还没从切原喜欢真里的消息中缓过神,真田机械的点了点头,还是柳保证会带着大家返回,幸村这才放心的折返回去。
站在迹部家别墅的大门前,幸村心底盘算着等下见到真里要说些什麽。有关於切原的,还有关於她到底隐瞒了他什麽。
可谁知眼看天色将暗,都没等到人从里面出来。幸村也有些拿不准是不是还有其他出口,犹豫着拿出电话,拨通那个置顶的号码。
才和迹部结束一场无休止的抢七,累瘫的真里坐在场边喘着粗气。她都考虑将迹部和柳一样,一起列入她的黑名单了。这两个人一个烧脑,一个伤身,都很要命。
正巧这时候手机响起,颤抖着手从球包中掏出,看着上面的来电显示,吓得她差点一口气没上来。
「喂,精市?你们已经到家了?」不是刚才分别吗,怎麽又想起给她打电话,不会是要秋後算帐吧。
听着电话那头真里紊乱的呼吸声,幸村看了眼迹部家的围墙,不确定的问道:「你现在在哪?还在训练吗?」
努力的平复下自己的呼吸,可效果却是微乎其微,实在累的够呛的真里只能随口胡编,「啊,在旅馆了,刚去跑了一圈步。」
「哦是吗,正好我今天没走,我现在去旅馆找你。」
「……你们不是回去了吗?」听说幸村没走,真里瞬时腰不疼了气不喘了,从长椅上蹦起来惊恐的问道。
一墙之隔的路上,幸村轻声笑道:「因为不放心你,所以打算再多停留两天和你们一起回去。」
耀眼璀璨的水晶灯下,正襟危坐丶表情严肃的真里陪坐在幸村身旁。迹部大爷翘着二郎腿独坐在一旁的单人沙发中,单手支着下巴,好笑的看着整个人紧绷成雕像的真里,对着幸村说道:「感谢的话那家伙已经说了很多次,这两天你们安心的住下就好,真里已经付了足够的酬劳。」
弄明白了前因後果,幸村只觉的手脚冰凉,心底一阵阵後怕。如果当时迹部没有恰巧出现在哪里,真里她们会遇到什麽。他不敢在想下去,死死拉着胆子肥到这种事情也敢隐瞒的死孩子。

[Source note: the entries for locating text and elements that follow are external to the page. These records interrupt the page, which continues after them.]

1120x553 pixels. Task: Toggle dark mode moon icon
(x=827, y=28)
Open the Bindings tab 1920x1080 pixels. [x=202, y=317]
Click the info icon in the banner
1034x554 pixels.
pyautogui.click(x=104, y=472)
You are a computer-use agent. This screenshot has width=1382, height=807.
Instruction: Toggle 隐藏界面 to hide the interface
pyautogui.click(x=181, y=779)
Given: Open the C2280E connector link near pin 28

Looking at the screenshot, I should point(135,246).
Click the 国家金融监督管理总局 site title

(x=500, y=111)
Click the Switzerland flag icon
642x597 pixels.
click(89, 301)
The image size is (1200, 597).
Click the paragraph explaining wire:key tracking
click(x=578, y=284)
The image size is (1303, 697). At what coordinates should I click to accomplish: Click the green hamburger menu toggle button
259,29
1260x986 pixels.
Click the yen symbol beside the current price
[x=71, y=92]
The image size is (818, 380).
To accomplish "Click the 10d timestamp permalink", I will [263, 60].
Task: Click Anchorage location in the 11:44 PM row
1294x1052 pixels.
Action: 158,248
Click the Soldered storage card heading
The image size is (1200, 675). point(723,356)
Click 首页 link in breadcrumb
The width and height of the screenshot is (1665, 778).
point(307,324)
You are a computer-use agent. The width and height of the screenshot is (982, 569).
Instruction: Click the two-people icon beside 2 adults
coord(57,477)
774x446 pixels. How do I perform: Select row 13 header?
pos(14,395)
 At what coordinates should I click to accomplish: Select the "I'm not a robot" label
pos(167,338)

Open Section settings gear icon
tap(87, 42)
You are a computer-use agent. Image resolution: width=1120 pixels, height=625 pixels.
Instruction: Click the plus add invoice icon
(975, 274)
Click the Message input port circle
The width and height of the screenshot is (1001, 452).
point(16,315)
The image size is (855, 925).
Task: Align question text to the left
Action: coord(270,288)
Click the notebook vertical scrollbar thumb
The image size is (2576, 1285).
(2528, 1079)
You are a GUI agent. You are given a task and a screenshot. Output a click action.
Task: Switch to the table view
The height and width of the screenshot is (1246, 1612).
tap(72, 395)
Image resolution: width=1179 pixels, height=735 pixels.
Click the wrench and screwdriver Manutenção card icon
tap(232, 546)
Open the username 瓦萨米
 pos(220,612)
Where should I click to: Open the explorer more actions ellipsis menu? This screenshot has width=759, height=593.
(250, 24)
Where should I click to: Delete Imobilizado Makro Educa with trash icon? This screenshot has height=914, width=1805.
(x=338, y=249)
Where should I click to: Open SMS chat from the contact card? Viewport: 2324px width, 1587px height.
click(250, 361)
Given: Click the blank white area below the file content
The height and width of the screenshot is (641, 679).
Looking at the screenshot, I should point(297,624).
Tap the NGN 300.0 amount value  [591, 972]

幸村真挚的对迹部再次表达感谢,他虽然不知道迹部口中真里的酬劳是什麽,但这个人情他认下了。
哪怕手被幸村捏疼,真里也只是默默的咬牙没敢吱声。对上迹部戏谑的目光,她勉强挂起讨好的笑容,希望对方看在她尽职尽责的陪练份上,能替她说两句好话救救她。
可显然迹部这次也和幸村是同一种想法,根本无视了她的求救信号,还在给她火上浇油,「没有带队老师,一群女孩子自己出来合宿。这次要不是遇到我,你还真打算带着那群不良遛海岸线不成。」
她就说自己今天一早就右眼皮跳,果然是还没能隐瞒过去。
和迹部聊完以後,她又被幸村压在房间中教训了半个晚上。第二天训练时,脑袋瓜子都在嗡嗡的不停。而这还不是最悲惨的,指导完部员们之後,被幸村强制带上赛场的她,最後的记忆定格在球网之上的蓝天白云……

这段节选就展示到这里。